I mention this not because BookCrossing is a competitor—not at all—but because BookCrossing has received a huge amount of press. Won’t someone write an article about LibraryThing? David Pogue, Xeni Jardin, Walter Mossberg, Hiyawatha Bray—where are you?*** There’s something really cool going on here!
New features. In the last month I have added the following major features, and some minor ones.
- Power editing, so you can tag a whole bunch of books at a time
- Book-by-book suggestions based on LibraryThing users data
- Detailed book suggestions based on your entire library’s contents
- Five-star book rating, with a nifty AJAX implementation
- RSS feeds, presently restricted to recent additions
Development priorities: I don’t want to telegraph too much, but this month’s development priorities include:
- Better search functionality
- “Groups” or “tribes,” so book clubs, offices, clubs and others can create “virtual libraries”
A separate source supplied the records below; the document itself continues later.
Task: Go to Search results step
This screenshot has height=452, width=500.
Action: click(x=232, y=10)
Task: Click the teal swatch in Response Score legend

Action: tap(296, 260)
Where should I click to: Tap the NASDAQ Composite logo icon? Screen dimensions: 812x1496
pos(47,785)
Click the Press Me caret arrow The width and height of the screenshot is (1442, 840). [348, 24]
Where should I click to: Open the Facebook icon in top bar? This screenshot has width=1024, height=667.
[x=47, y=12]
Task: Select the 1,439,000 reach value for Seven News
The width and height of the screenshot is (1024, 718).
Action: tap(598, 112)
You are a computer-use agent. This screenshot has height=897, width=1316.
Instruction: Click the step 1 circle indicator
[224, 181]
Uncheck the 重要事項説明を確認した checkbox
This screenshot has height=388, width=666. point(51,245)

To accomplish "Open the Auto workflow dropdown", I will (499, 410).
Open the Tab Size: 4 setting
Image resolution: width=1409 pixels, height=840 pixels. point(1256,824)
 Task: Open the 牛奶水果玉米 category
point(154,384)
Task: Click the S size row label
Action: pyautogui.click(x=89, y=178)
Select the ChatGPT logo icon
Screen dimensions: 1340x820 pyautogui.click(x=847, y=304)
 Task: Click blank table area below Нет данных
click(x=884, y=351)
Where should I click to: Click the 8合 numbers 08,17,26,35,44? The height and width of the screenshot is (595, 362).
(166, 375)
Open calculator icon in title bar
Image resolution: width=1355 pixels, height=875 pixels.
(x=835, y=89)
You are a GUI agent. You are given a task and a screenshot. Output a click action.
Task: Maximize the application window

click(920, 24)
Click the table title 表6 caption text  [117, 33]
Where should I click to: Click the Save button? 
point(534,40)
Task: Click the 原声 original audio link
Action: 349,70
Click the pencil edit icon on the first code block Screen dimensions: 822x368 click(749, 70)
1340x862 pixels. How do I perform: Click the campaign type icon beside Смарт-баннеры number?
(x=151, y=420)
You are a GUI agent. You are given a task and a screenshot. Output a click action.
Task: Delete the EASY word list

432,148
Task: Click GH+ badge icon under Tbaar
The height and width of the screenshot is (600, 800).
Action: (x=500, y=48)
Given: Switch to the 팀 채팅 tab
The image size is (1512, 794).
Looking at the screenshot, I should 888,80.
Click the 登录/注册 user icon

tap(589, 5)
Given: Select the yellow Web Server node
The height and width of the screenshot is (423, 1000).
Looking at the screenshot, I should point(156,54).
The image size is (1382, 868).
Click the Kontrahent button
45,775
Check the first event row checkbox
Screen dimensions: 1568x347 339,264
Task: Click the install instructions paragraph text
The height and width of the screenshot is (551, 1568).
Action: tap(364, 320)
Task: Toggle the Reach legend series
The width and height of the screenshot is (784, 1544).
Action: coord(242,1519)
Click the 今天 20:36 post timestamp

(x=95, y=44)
- A way to handle “wishlists” and other non-owned books
- Giving every book full cataloging data (LC subjects, Deweys, etc.), even if the initial data came from Amazon
- RSS feeds for every catalog page and for a number of other pages
- Improved “folksonomy” support, including pages for tags
- Author pages
- A user forum
Thank you. Thank you all for using the site, for blogging about it and telling your friends. Most of all please continue to send me your comments, criticisms and suggestions. Your thoughts have been critical to LibraryThing’s growth.
An aside: I used to work on software that users mostly hated. We didn’t solicit suggestions and a thick, outsourced layer of “tech support” kept complaints at bay. When we needed reactions we assembled paid focus groups and sat behind glass screens while some (outsourced) expert bumbled through our software. Developing LibraryThing has been a transformative experience. I will never EVER develop software like that again.
Conclusion. In conclusion, the state of the thing is strong! Thank for you using it, and happy cataloging.
*Excepting an article in Brazil and rumors of one in Italy, two countries for which LibraryThing has no library. I’m not sure if Andrew Brown’s excellent piece in the Guardian‘s email digest “The Wrap” counts as mainstream media, but it was online mainstream media.
**Speaking of Bill Gates, don’t imagine LibraryThing is making me rich. Far from it. The reward has been that, at least for now, I no longer feel guilty about working on it. That’s good, as I basically work on it every waking hour.
***Maybe I can call up Randall Schwartz again—he must know one of them. Randall Schwartz! Randall L. Schwartz! Learning Perl! From the dark aether I call you! Ia Ia Cthulhu fhtagn!